Convicted felon Donald. J. Trump was in a New York City courtroom today where he was sentenced to bear no burden and suffer no penalty for cooking the books during his 2016 presidential campaign to hide from regulators and voters how he paid off a porn star to hide from voters that he’d had an affair with her.

It reminds of this time, in the late 1990s, when I was a Sergeant in the Marines at Camp Pendleton, I got a Master Sergeant so mad I thought he was going to attack me at the lunch table for laying out the argument that, by letting cops have the discretion to give you a ticket or not when you’ve exceeded the speed limit, we’d done away with the rule of law.

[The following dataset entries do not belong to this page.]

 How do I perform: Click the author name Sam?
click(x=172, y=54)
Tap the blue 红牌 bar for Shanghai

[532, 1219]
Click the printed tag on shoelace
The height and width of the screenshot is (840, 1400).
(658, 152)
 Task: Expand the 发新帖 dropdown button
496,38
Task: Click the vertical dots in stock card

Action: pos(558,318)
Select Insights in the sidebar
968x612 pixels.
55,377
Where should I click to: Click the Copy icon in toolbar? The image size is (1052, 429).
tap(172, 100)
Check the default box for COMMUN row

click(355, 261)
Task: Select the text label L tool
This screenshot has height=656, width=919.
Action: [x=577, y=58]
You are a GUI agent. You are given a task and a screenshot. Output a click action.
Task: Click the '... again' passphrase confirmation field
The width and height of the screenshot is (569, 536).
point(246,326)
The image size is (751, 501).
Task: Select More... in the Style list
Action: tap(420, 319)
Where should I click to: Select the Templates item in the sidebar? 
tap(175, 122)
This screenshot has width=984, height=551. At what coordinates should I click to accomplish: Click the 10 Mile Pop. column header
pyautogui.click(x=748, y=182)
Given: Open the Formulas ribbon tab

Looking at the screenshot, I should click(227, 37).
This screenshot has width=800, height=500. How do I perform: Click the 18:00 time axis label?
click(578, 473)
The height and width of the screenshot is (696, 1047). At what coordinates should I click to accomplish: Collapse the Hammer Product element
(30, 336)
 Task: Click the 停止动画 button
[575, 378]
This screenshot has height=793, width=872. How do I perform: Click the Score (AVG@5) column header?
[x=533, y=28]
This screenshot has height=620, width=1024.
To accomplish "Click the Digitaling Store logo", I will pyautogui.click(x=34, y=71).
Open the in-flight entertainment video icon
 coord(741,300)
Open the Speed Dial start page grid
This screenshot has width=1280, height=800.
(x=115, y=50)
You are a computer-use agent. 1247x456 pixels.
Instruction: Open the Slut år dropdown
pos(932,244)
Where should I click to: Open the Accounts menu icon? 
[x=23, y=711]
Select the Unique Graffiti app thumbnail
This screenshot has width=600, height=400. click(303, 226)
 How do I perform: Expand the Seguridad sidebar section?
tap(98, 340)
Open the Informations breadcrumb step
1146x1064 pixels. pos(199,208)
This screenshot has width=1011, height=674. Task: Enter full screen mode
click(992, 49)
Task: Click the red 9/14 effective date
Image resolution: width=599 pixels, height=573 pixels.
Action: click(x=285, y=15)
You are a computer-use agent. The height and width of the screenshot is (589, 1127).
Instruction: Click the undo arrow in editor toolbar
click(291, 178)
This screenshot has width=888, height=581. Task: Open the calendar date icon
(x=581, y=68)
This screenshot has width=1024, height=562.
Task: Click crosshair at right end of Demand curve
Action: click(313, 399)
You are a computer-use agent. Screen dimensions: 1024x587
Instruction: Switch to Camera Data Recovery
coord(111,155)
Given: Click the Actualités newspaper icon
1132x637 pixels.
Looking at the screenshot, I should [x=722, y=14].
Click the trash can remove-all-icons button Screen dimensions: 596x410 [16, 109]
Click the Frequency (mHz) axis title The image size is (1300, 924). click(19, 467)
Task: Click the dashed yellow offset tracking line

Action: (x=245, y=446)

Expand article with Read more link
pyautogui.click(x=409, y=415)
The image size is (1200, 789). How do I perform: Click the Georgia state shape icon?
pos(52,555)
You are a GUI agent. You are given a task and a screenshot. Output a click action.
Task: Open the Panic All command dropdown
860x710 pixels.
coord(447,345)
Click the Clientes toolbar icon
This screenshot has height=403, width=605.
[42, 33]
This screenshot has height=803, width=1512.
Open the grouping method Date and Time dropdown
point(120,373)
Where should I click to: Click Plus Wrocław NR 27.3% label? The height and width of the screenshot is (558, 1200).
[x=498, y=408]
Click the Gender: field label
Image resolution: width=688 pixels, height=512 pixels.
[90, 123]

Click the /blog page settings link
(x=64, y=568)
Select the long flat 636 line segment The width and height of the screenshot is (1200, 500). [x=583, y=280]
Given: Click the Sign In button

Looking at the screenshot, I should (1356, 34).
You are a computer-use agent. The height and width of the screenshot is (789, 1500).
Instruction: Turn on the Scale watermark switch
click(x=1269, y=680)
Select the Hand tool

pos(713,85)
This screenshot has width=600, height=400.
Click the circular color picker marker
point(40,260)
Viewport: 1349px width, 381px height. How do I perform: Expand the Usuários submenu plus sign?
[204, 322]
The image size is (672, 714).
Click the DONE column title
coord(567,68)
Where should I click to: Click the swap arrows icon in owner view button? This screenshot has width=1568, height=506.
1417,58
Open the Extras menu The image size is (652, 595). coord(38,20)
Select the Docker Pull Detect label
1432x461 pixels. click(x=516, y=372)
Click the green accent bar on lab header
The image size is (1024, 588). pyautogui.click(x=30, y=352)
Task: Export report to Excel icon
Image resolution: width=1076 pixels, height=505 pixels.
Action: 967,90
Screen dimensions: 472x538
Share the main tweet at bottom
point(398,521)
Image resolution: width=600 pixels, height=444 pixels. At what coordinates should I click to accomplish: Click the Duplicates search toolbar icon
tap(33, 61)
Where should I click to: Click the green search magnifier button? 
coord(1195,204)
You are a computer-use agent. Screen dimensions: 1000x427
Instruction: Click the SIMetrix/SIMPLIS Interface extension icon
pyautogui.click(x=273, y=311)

And that if we cared about our oath to “defend the Constitution against all enemies, foreign and domestic” that we were bound by that oath to prosecute civilian cops who gave warnings to speeders for dereliction of duty because doing away with the rule of law was a threat to National Security.

And that if we, as the protectors of the Constitution, weren’t willing to jail derelict cops who didn’t enforce traffic laws, we should just do away with the Constitution now because discretionary power without accountability is corrosive to the rule of law and would rust it from the inside out so that everything would look fine until you really needed it, when it would fail without warning, and it would be better to know it had failed so we could be forced, as a society, to fix it.

He got cartoonishly red in the face, his veins popped out of his neck, and he called me, in the angriest way possible, a “smart guy” and an “idealist”. He really didn’t like me before this conversation, but he hated me after it.

(To be fair, he was, without peer, the most opprobrious person I ever encountered wearing the uniform and I didn’t like him very much either.)

Good times.

Anyhow, I hate being right about stuff like this.